Knee injuries, especially tears of the anterior cruciate ligament, are becoming more common in female athletes. Interest in women’s athletics at the college and professional level has changed the face of sports.
Greater participation has heightened appreciation of health and medical issues specific to the female athlete. Studies comparing male to female susceptibility to injury of the anterior cruciate ligament have shown women to have considerably higher rate of injury.
The National Collegiate Athletic Association (NCAA) has gathered statistics over a three year period in the early 90s showing that women suffered anterior cruciate ligament injuries more often than men, nearly 4 times as often in basketball, 3 times as often in gymnastics, and nearly 2 and a half times as often in soccer.

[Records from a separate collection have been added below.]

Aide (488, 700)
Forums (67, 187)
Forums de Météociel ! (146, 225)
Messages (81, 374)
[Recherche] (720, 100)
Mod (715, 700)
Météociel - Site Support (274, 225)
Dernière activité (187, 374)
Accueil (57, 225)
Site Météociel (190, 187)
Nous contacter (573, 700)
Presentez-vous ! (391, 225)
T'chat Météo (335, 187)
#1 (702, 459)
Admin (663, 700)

Orthopedic doctors, physical therapists and athletic trainers are concerned and have suggested many reasons so many more women tear their ACL.
The anterior and posterior cruciate ligaments cross each other and are the primary stabilizers of the knee (Fig. A).

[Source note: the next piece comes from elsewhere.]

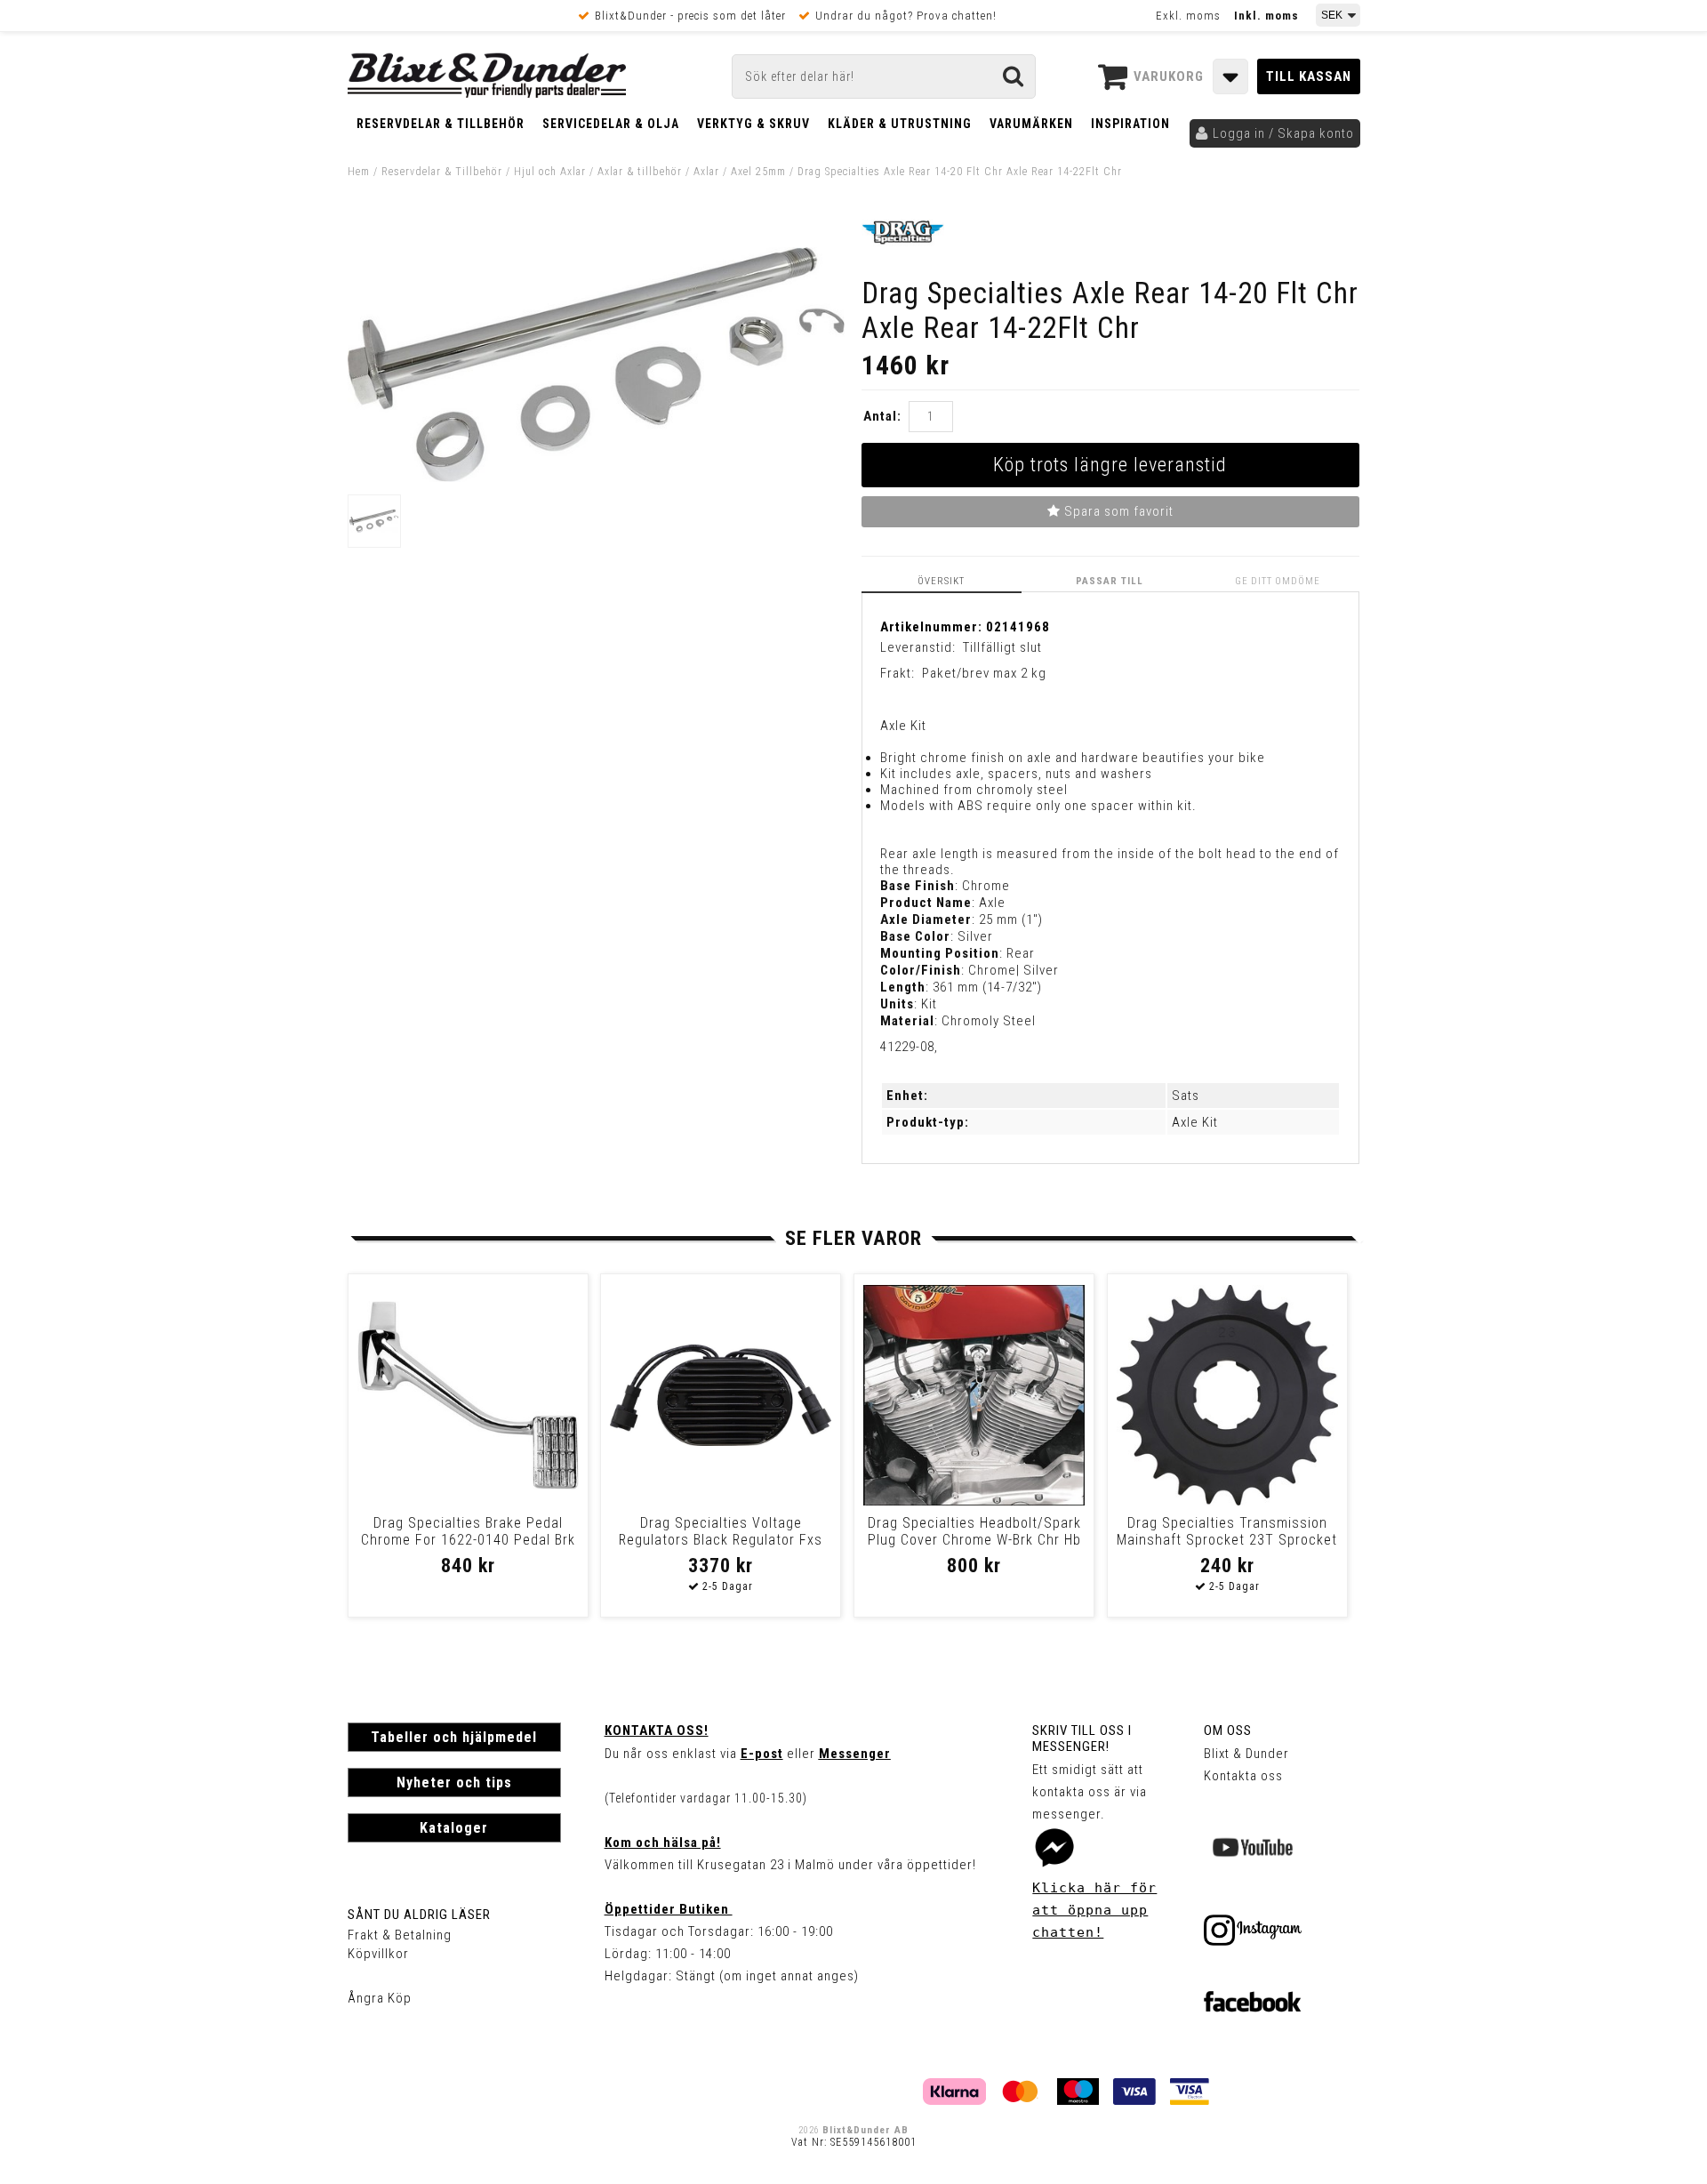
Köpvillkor (378, 1954)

Together they maintain the rotary stability of the knee and prevent the lower leg (tibia) from moving either too far forward or backward on the upper portion (femur) of the leg at the knee.
The posterior cruciate ligament (PCL) is the larger of the two ligaments which may be part of the reason why the anterior cruciate ligament (ACL) in general, is torn more often.

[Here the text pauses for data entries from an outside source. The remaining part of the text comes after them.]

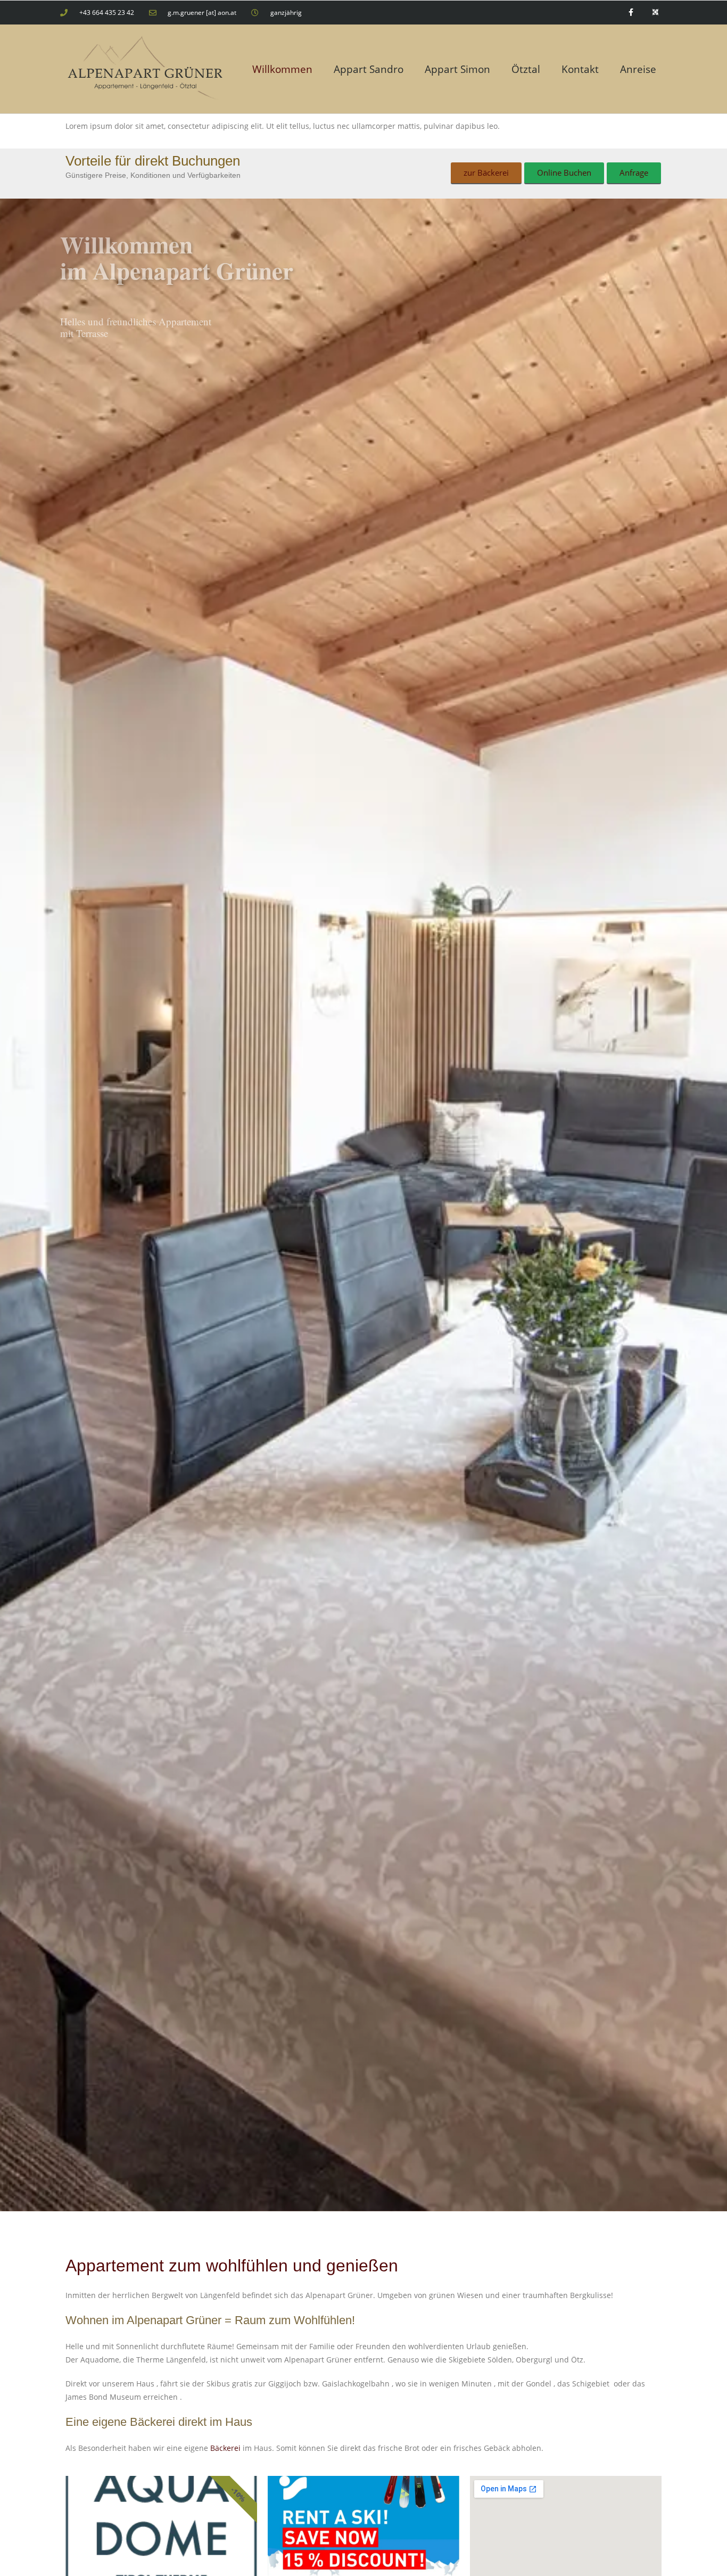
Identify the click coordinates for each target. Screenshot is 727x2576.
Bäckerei (225, 2448)
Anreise (638, 69)
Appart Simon (457, 69)
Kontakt (580, 69)
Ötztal (525, 69)
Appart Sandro (368, 69)
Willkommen (282, 69)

Many factors have been discussed as the source of women’s tendency to tear their ACL more often. Some are based on anatomical realities such as a narrower femoral notch, increased Q angle, increased ligamentous laxity, inadequate strength, and impaired neuromuscular coordination.
Extrinsic factors such as techniques and skill of the player, improper shoe wear, and the playing surface may also contribute to injury rates.
A narrower femoral notch (the space at the bottom of the femur through which the ACL runs) in women is being suggested as a culprit in ACL injuries (Fig. A).
The tight fit may cause a “shearing” effect on the ACL by the femur.
The Q angle is a measure of the angle between the quadriceps muscle on the front of the thigh and the patellar tendon at the knee (Fig. B).
This angle is greater in the female due to her wider pelvis. Therefore, a women’s knee is made with a naturally greater angle (Fig. C) between the femur and the tibia predisposing it to greater stress. And further, aggravating the tendency to injure the knee is the more pronated or flattened foot that is created by the increased Q angle.
Strength training for women is critical with an emphasis on being in shape before they play their sport. Women tend to be generally more flexible than men, but a program that consists of strengthening and stretching is essential for all athletes involved in sports.
Non-competitive balance and agility training may enhance proprioceptive function and help to reduce the rate of injury as well.
Boys have historically been trained from an early age to use their body in sports activities. Their training includes footwork drills, eye-hand coordination skills, catching and throwing balls which develop their neuromuscular systems. Girls are not exposed to this early motor learning at a young age, putting them at a distinct disadvantage when they decide to get involved in sports in high school.
Especially if they want to play competitively where there is a higher level of play and greater stress on their body. More and more colleges have developed new teams for women, but this brings players with less experience into athletics. It is essential for girls to receive training early, to play competitively later.
Studies have shown that intensity is a factor in injury of the ACL. Injuries were seven times more likely to occur during games than practices. However, physical contact with other players appears to be unrelated in the occurrence of injury.
The ACL is most often injured with an abrupt change of direction or a jump and usually with an activity they have done many times before. The athlete will describe having “felt a pop”, swelling within a couple of hours and knowing there is something wrong with their knee. If the injury is less severe, the athlete may not know they have been injured. Over time they may describe their knee as being unpredictable, giving way sometimes or a having an unsafe feeling with rotational movements.
Years ago an ACL injury could have been an end to the career of a professional or collegiate player. In recent years, doctors have learned more about surgical techniques, while coaches and physical therapists are learning more about rehabilitation. Furthermore, rehabilitation methods have become more aggressive thus shortening the length of recovery periods.
It’s an exciting time in women’s sports! Participation in physical education for girls is essential for their development. Women should be encouraged to play, but play smart and listen to their bodies.
- A Rigorous Comparison Between the Sexes of Results and Complications After Anterior Cruciate Ligament Reconstruction. Sue Barber-Westin, Frank Noyes, MD, Michelle Andrews, MD. American Journal of Sports Medicine, Vol. 25, No. 4, 1997
- Noncontact ACL Injuries in Females. Mary Lloyd Ireland, MD. Proceedings of AOSSM Annual Meeting, 1996.
- Out of Joint. Jack McCallum. Sports Illustrated Magazine.
- Knee Injury Patterns Among Men and Women in Collegiate Basketball and Soccer. Elizabeth Arendt, MD, and Randall Dick, MS. American Journal of Sports Medicine, Vol. 23, No. 6, 1995.